* Exercise inputs:
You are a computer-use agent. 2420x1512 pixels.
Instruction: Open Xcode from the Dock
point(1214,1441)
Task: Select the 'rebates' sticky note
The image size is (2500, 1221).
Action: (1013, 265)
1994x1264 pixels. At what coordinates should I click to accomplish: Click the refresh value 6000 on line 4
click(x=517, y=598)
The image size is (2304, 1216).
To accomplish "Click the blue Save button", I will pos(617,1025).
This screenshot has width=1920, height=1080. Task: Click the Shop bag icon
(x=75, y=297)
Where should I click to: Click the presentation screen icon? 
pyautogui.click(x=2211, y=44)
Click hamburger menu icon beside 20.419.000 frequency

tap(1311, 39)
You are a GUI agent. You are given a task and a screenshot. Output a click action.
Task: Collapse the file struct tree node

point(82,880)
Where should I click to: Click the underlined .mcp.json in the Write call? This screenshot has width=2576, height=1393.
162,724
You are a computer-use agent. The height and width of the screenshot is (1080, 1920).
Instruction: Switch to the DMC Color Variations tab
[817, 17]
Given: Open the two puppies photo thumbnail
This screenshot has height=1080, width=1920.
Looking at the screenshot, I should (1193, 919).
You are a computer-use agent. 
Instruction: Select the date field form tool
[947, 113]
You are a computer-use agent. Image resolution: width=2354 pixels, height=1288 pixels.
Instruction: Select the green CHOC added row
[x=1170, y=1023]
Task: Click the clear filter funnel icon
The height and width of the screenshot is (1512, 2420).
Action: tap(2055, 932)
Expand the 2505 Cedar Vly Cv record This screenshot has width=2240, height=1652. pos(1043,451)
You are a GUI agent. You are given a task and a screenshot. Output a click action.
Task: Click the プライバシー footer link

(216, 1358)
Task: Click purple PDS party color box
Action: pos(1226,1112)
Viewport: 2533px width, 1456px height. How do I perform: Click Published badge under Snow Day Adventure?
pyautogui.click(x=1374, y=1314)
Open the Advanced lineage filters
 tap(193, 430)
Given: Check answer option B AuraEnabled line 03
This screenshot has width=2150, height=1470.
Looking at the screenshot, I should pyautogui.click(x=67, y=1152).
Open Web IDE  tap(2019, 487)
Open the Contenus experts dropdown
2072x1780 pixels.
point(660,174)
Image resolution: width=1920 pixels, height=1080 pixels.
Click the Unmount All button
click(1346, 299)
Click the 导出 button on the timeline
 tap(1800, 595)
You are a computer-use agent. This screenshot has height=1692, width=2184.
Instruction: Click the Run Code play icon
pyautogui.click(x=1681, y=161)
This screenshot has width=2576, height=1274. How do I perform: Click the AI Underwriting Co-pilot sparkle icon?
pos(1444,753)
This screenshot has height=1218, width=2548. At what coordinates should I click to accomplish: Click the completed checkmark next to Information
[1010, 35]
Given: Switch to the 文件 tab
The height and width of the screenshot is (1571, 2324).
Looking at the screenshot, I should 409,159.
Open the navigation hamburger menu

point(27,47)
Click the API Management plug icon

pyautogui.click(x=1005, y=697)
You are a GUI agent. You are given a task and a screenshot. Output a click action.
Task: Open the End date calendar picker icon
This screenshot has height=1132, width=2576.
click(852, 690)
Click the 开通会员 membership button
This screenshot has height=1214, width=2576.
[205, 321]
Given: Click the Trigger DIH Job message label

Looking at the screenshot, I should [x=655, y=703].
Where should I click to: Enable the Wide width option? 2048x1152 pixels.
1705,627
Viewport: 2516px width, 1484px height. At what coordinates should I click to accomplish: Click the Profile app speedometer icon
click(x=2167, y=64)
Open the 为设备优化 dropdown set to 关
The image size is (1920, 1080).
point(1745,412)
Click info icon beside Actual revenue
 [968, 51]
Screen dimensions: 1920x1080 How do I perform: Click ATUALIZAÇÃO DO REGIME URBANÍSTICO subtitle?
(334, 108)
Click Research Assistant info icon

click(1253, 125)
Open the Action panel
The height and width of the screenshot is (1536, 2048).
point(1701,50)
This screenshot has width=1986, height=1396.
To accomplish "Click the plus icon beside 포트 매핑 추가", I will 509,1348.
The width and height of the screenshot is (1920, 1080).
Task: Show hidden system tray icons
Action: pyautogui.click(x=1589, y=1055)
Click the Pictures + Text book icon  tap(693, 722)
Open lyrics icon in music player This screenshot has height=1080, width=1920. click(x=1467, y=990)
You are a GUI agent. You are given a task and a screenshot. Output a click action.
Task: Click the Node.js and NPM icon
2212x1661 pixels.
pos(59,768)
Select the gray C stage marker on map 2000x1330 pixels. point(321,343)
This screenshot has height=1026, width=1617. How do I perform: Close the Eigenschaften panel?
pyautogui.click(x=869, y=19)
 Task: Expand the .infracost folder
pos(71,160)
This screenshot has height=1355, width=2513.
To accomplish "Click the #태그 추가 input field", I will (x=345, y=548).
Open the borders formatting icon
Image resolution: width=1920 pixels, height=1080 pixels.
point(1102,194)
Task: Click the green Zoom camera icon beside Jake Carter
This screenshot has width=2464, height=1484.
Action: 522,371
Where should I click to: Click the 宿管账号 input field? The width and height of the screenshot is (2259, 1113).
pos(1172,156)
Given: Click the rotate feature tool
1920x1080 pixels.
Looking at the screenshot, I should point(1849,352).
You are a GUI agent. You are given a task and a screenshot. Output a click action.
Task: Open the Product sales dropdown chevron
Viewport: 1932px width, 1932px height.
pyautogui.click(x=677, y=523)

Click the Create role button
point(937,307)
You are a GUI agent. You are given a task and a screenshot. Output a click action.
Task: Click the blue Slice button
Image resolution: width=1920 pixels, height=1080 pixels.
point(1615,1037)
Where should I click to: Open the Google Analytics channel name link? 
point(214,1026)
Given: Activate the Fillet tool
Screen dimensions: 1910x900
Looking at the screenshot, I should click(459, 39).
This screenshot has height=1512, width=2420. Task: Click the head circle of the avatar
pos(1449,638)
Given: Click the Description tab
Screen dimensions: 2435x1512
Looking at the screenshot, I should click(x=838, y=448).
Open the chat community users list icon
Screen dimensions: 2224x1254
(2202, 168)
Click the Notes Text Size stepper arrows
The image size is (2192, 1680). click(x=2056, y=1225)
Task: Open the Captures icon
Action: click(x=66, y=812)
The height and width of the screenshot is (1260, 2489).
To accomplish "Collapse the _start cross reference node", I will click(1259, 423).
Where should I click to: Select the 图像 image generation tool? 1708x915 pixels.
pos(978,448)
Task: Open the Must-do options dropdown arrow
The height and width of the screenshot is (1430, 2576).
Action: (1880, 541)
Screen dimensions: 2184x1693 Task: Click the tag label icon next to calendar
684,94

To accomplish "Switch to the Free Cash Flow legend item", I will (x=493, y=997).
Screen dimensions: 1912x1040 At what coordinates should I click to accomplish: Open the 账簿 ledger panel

* Exercise requirements:
Emit the records above again, exactly, with no line skipped.

* Response:
You are a computer-use agent. 2420x1512 pixels.
Instruction: Open Xcode from the Dock
point(1214,1441)
Task: Select the 'rebates' sticky note
The image size is (2500, 1221).
Action: (1013, 265)
1994x1264 pixels. At what coordinates should I click to accomplish: Click the refresh value 6000 on line 4
click(x=517, y=598)
The image size is (2304, 1216).
To accomplish "Click the blue Save button", I will pos(617,1025).
This screenshot has width=1920, height=1080. Task: Click the Shop bag icon
(x=75, y=297)
Where should I click to: Click the presentation screen icon? 
pyautogui.click(x=2211, y=44)
Click hamburger menu icon beside 20.419.000 frequency

tap(1311, 39)
You are a GUI agent. You are given a task and a screenshot. Output a click action.
Task: Collapse the file struct tree node

point(82,880)
Where should I click to: Click the underlined .mcp.json in the Write call? This screenshot has width=2576, height=1393.
162,724
You are a computer-use agent. The height and width of the screenshot is (1080, 1920).
Instruction: Switch to the DMC Color Variations tab
[817, 17]
Given: Open the two puppies photo thumbnail
This screenshot has height=1080, width=1920.
Looking at the screenshot, I should (1193, 919).
You are a computer-use agent. 
Instruction: Select the date field form tool
[947, 113]
You are a computer-use agent. Image resolution: width=2354 pixels, height=1288 pixels.
Instruction: Select the green CHOC added row
[x=1170, y=1023]
Task: Click the clear filter funnel icon
The height and width of the screenshot is (1512, 2420).
Action: tap(2055, 932)
Expand the 2505 Cedar Vly Cv record This screenshot has width=2240, height=1652. pos(1043,451)
You are a GUI agent. You are given a task and a screenshot. Output a click action.
Task: Click the プライバシー footer link

(216, 1358)
Task: Click purple PDS party color box
Action: pos(1226,1112)
Viewport: 2533px width, 1456px height. How do I perform: Click Published badge under Snow Day Adventure?
pyautogui.click(x=1374, y=1314)
Open the Advanced lineage filters
 tap(193, 430)
Given: Check answer option B AuraEnabled line 03
This screenshot has width=2150, height=1470.
Looking at the screenshot, I should pyautogui.click(x=67, y=1152).
Open Web IDE  tap(2019, 487)
Open the Contenus experts dropdown
2072x1780 pixels.
point(660,174)
Image resolution: width=1920 pixels, height=1080 pixels.
Click the Unmount All button
click(1346, 299)
Click the 导出 button on the timeline
 tap(1800, 595)
You are a computer-use agent. This screenshot has height=1692, width=2184.
Instruction: Click the Run Code play icon
pyautogui.click(x=1681, y=161)
This screenshot has width=2576, height=1274. How do I perform: Click the AI Underwriting Co-pilot sparkle icon?
pos(1444,753)
This screenshot has height=1218, width=2548. At what coordinates should I click to accomplish: Click the completed checkmark next to Information
[1010, 35]
Given: Switch to the 文件 tab
The height and width of the screenshot is (1571, 2324).
Looking at the screenshot, I should 409,159.
Open the navigation hamburger menu

point(27,47)
Click the API Management plug icon

pyautogui.click(x=1005, y=697)
You are a GUI agent. You are given a task and a screenshot. Output a click action.
Task: Open the End date calendar picker icon
This screenshot has height=1132, width=2576.
click(852, 690)
Click the 开通会员 membership button
This screenshot has height=1214, width=2576.
[205, 321]
Given: Click the Trigger DIH Job message label

Looking at the screenshot, I should [x=655, y=703].
Where should I click to: Enable the Wide width option? 2048x1152 pixels.
1705,627
Viewport: 2516px width, 1484px height. At what coordinates should I click to accomplish: Click the Profile app speedometer icon
click(x=2167, y=64)
Open the 为设备优化 dropdown set to 关
The image size is (1920, 1080).
point(1745,412)
Click info icon beside Actual revenue
 [968, 51]
Screen dimensions: 1920x1080 How do I perform: Click ATUALIZAÇÃO DO REGIME URBANÍSTICO subtitle?
(334, 108)
Click Research Assistant info icon

click(1253, 125)
Open the Action panel
The height and width of the screenshot is (1536, 2048).
point(1701,50)
This screenshot has width=1986, height=1396.
To accomplish "Click the plus icon beside 포트 매핑 추가", I will 509,1348.
The width and height of the screenshot is (1920, 1080).
Task: Show hidden system tray icons
Action: pyautogui.click(x=1589, y=1055)
Click the Pictures + Text book icon  tap(693, 722)
Open lyrics icon in music player This screenshot has height=1080, width=1920. click(x=1467, y=990)
You are a GUI agent. You are given a task and a screenshot. Output a click action.
Task: Click the Node.js and NPM icon
2212x1661 pixels.
pos(59,768)
Select the gray C stage marker on map 2000x1330 pixels. point(321,343)
This screenshot has height=1026, width=1617. How do I perform: Close the Eigenschaften panel?
pyautogui.click(x=869, y=19)
 Task: Expand the .infracost folder
pos(71,160)
This screenshot has height=1355, width=2513.
To accomplish "Click the #태그 추가 input field", I will (x=345, y=548).
Open the borders formatting icon
Image resolution: width=1920 pixels, height=1080 pixels.
point(1102,194)
Task: Click the green Zoom camera icon beside Jake Carter
This screenshot has width=2464, height=1484.
Action: 522,371
Where should I click to: Click the 宿管账号 input field? The width and height of the screenshot is (2259, 1113).
pos(1172,156)
Given: Click the rotate feature tool
1920x1080 pixels.
Looking at the screenshot, I should point(1849,352).
You are a GUI agent. You are given a task and a screenshot. Output a click action.
Task: Open the Product sales dropdown chevron
Viewport: 1932px width, 1932px height.
pyautogui.click(x=677, y=523)

Click the Create role button
point(937,307)
You are a GUI agent. You are given a task and a screenshot. Output a click action.
Task: Click the blue Slice button
Image resolution: width=1920 pixels, height=1080 pixels.
point(1615,1037)
Where should I click to: Open the Google Analytics channel name link? 
point(214,1026)
Given: Activate the Fillet tool
Screen dimensions: 1910x900
Looking at the screenshot, I should click(459, 39).
This screenshot has height=1512, width=2420. Task: Click the head circle of the avatar
pos(1449,638)
Given: Click the Description tab
Screen dimensions: 2435x1512
Looking at the screenshot, I should click(x=838, y=448).
Open the chat community users list icon
Screen dimensions: 2224x1254
(2202, 168)
Click the Notes Text Size stepper arrows
The image size is (2192, 1680). click(x=2056, y=1225)
Task: Open the Captures icon
Action: click(x=66, y=812)
The height and width of the screenshot is (1260, 2489).
To accomplish "Collapse the _start cross reference node", I will click(1259, 423).
Where should I click to: Select the 图像 image generation tool? 1708x915 pixels.
pos(978,448)
Task: Open the Must-do options dropdown arrow
The height and width of the screenshot is (1430, 2576).
Action: (1880, 541)
Screen dimensions: 2184x1693 Task: Click the tag label icon next to calendar
684,94

To accomplish "Switch to the Free Cash Flow legend item", I will (x=493, y=997).
Screen dimensions: 1912x1040 At what coordinates should I click to accomplish: Open the 账簿 ledger panel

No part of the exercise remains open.